U N P U B L I S H E D   O P I N I O N


            Relator challenges the decision that her request for reconsideration of the denial of unemployment benefits was untimely.  We affirm.


            Relator Janita Larson established an unemployment benefit account with the Department of Employment and Economic Development (DEED) after her employment at Semcac was terminated.  A department adjudicator initially determined that relator was disqualified from receiving benefits because she quit her employment for other than good reason caused by her employer.  Relator appealed and, following a de novo hearing, the unemployment law judge (ULJ) affirmed the initial determination that relator was disqualified from receiving benefits.  The ULJ found that relator was discharged from her employment for reasons pertaining to illegal possession of marijuana.  The decision was mailed on September 1, 2005, and stated that the decision would become final if relator did not request reconsideration within 30 days of the date the decision was mailed.  
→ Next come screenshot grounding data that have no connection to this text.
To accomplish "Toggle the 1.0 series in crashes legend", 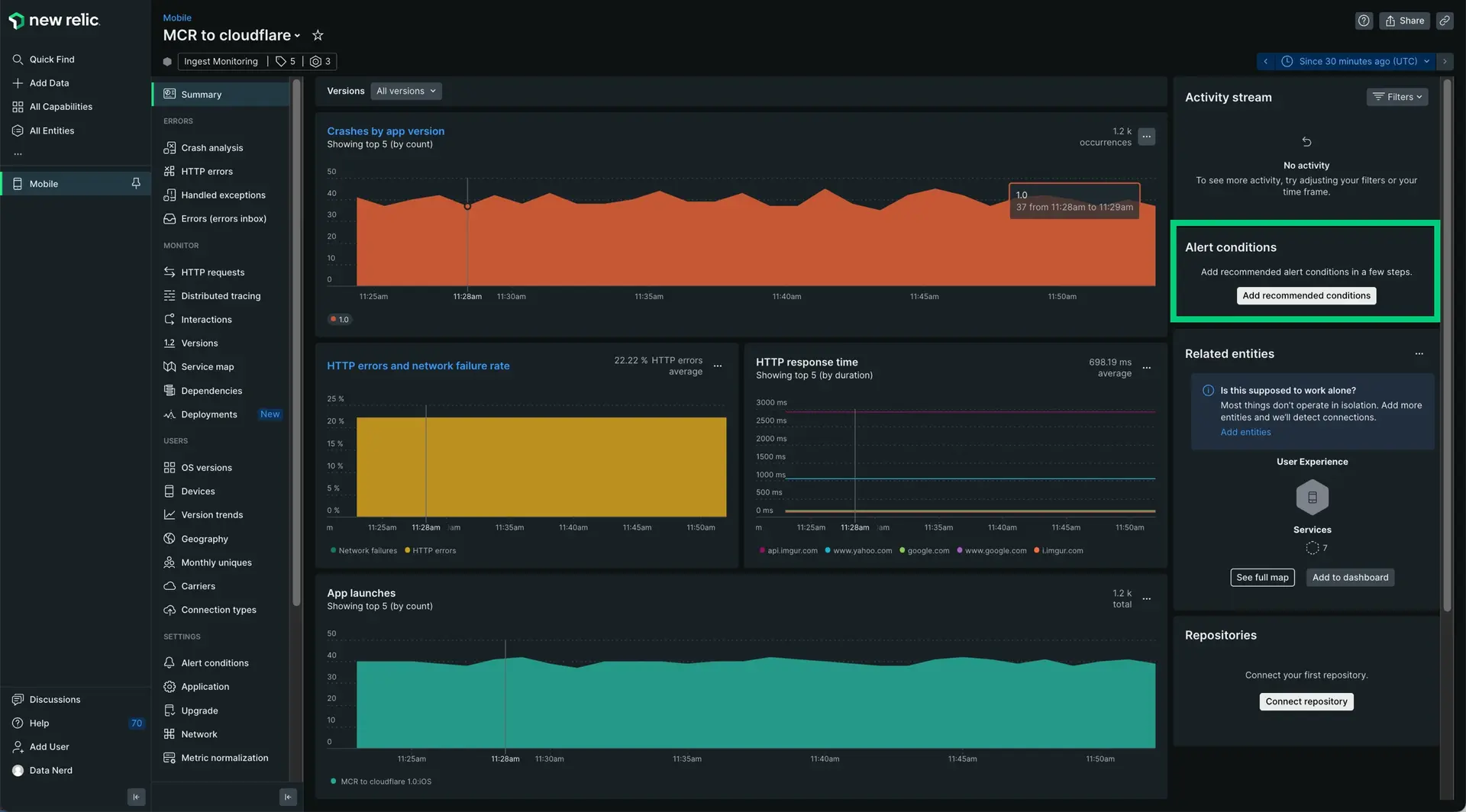I will coord(340,319).
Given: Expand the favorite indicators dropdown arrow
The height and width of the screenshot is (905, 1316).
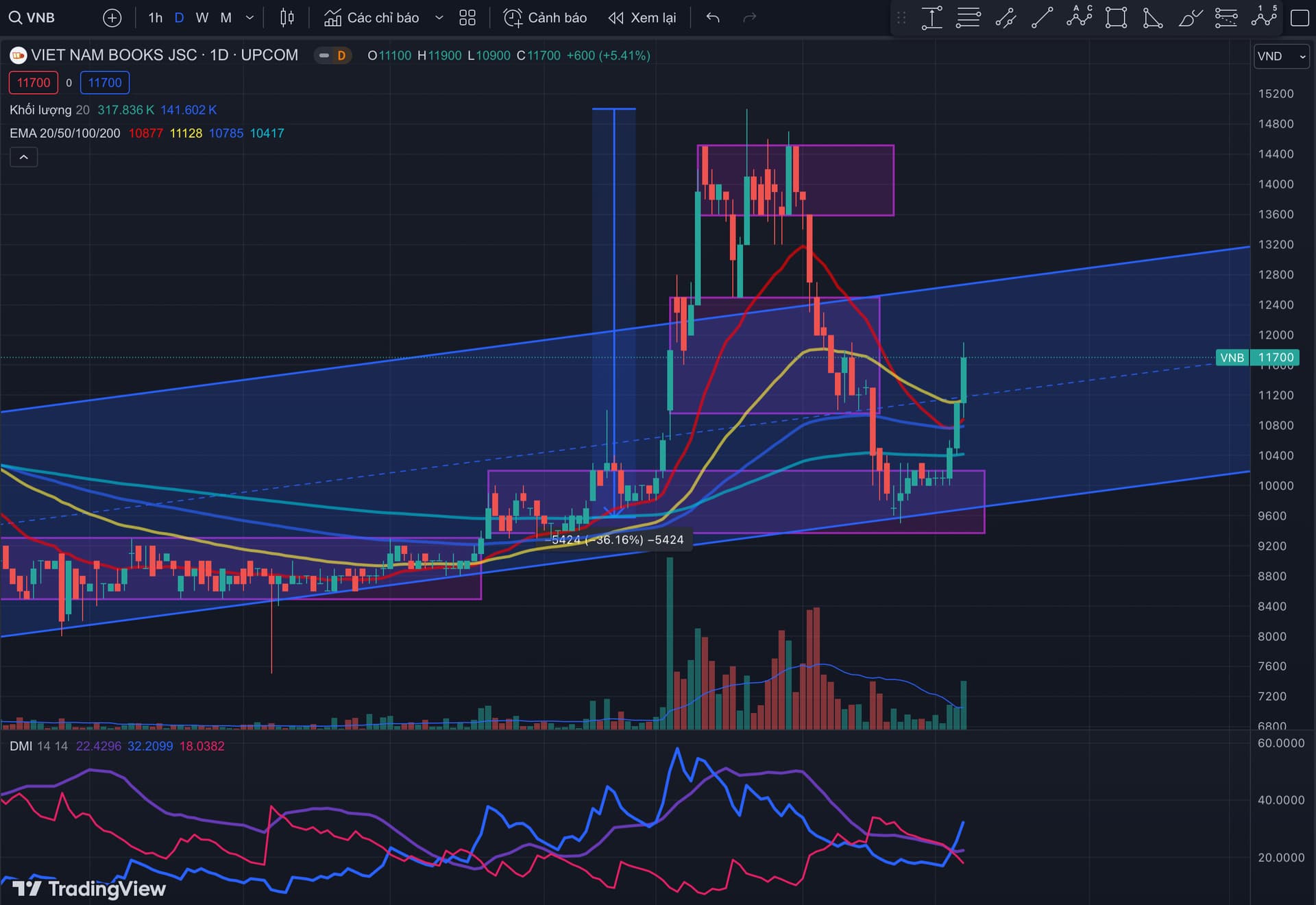Looking at the screenshot, I should pyautogui.click(x=439, y=18).
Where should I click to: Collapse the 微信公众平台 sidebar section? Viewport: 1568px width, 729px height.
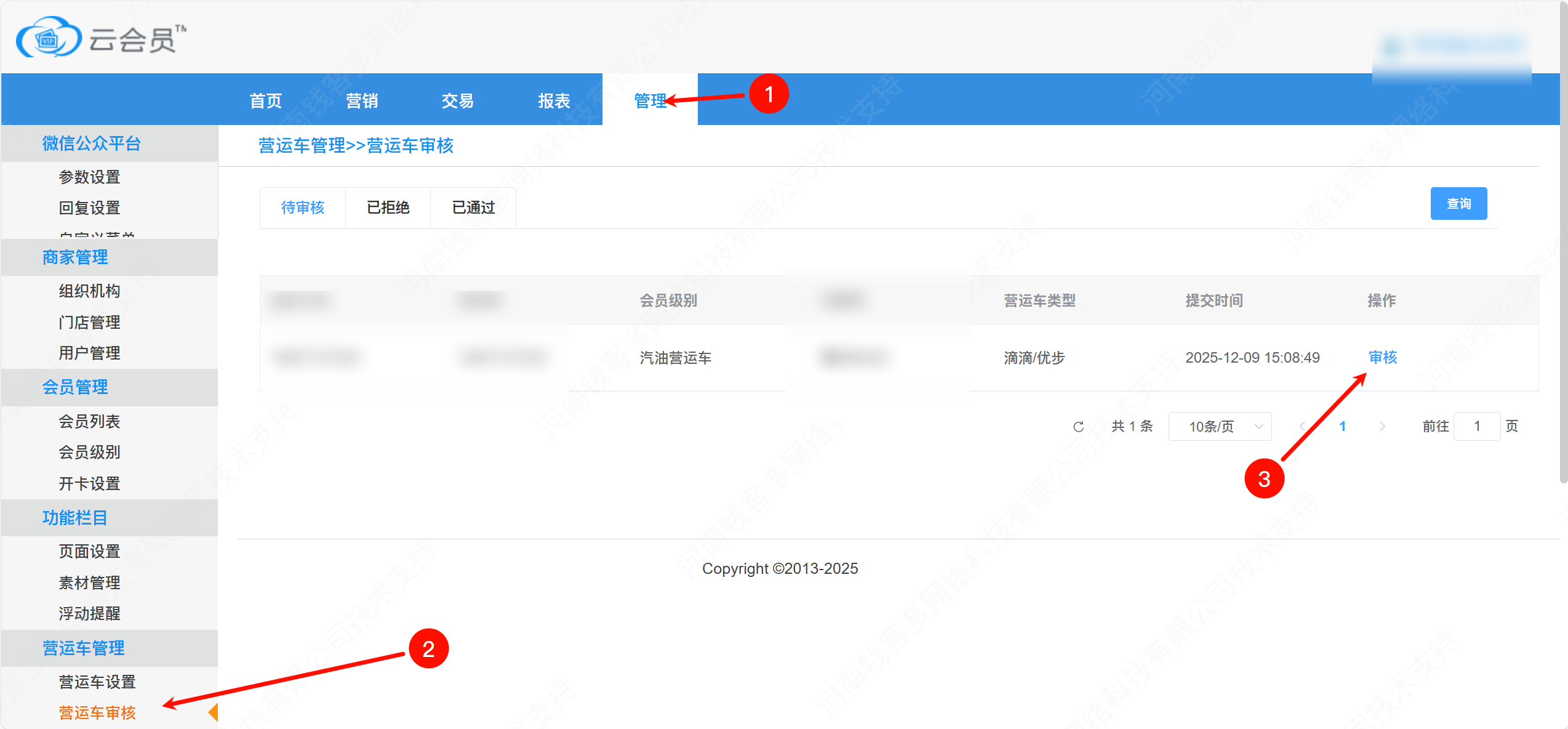coord(91,143)
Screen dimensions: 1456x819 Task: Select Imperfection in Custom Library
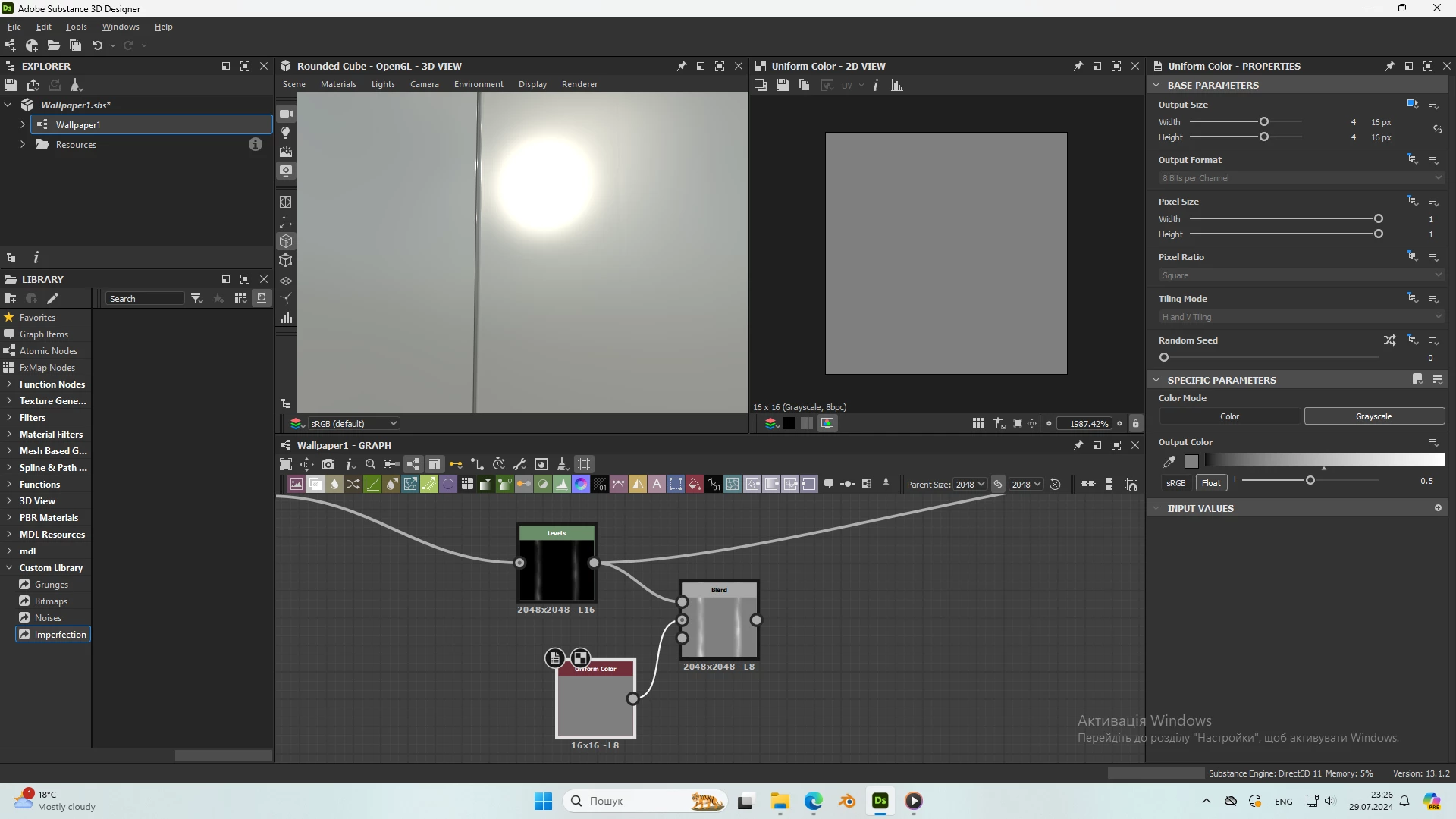coord(60,635)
            On February 8, 2006, 160 days after the mailing of the ULJ’s decision, relator filed a request for reconsideration.  Shortly thereafter, the ULJ issued an order dismissing relator’s request for reconsideration on the basis that it was untimely.  This certiorari appeal followed.



            On review of the ULJ’s decision, this court may affirm, remand for further proceedings, or reverse or modify the decision.  Minn. Stat. § 268.105, subd. 7(d) (Supp. 2005).  Reversal or modification is appropriate when relator’s substantial rights were prejudiced because the findings, inferences, conclusion, or decision are affected by error of law or unsupported by substantial evidence.  Id.  The timeline of an appeal presents a question of law, and is thus reviewed de novo.  Harms v. Oak Meadows, 619 N.W.2d 201, 202 (Minn. 2000).

            An administrative agency’s jurisdiction depends entirely on the statute under which it operates, and neither agencies nor courts may enlarge their powers beyond that contemplated by the legislature.  Peoples Natural Gas Co. v. Minn. Pub. Utils. Comm’n, 369 N.W.2d 530, 534 (Minn. 1985).  Thus, if the ULJ makes an error in a decision, “any involved applicant . . . may, within 30 calendar days of the sending of the unemployment law judge’s decision under subdivision 1, file a request for reconsideration.”  Minn. Stat. § 268.105, subd. 2(a) (Supp. 2005).  But if 30 days pass without a request for reconsideration, the decision of the ULJ becomes final.  Id., subd. 1(c) (Supp. 2005).  The 30-day statutory time limitation for appeal is “absolute and unambiguous” and must be strictly construed.  Semanko v. Dep’t of Employment Servs., 309 Minn. 425, 430, 244 N.W.2d 663, 666 (1976); see King v. Univ. of Minn., 387 N.W.2d 675, 677 (Minn. App. 1986) (stating that the time for reconsideration from decisions of all levels of the department of employment should be strictly construed), review denied (Minn. Aug. 13, 1986).  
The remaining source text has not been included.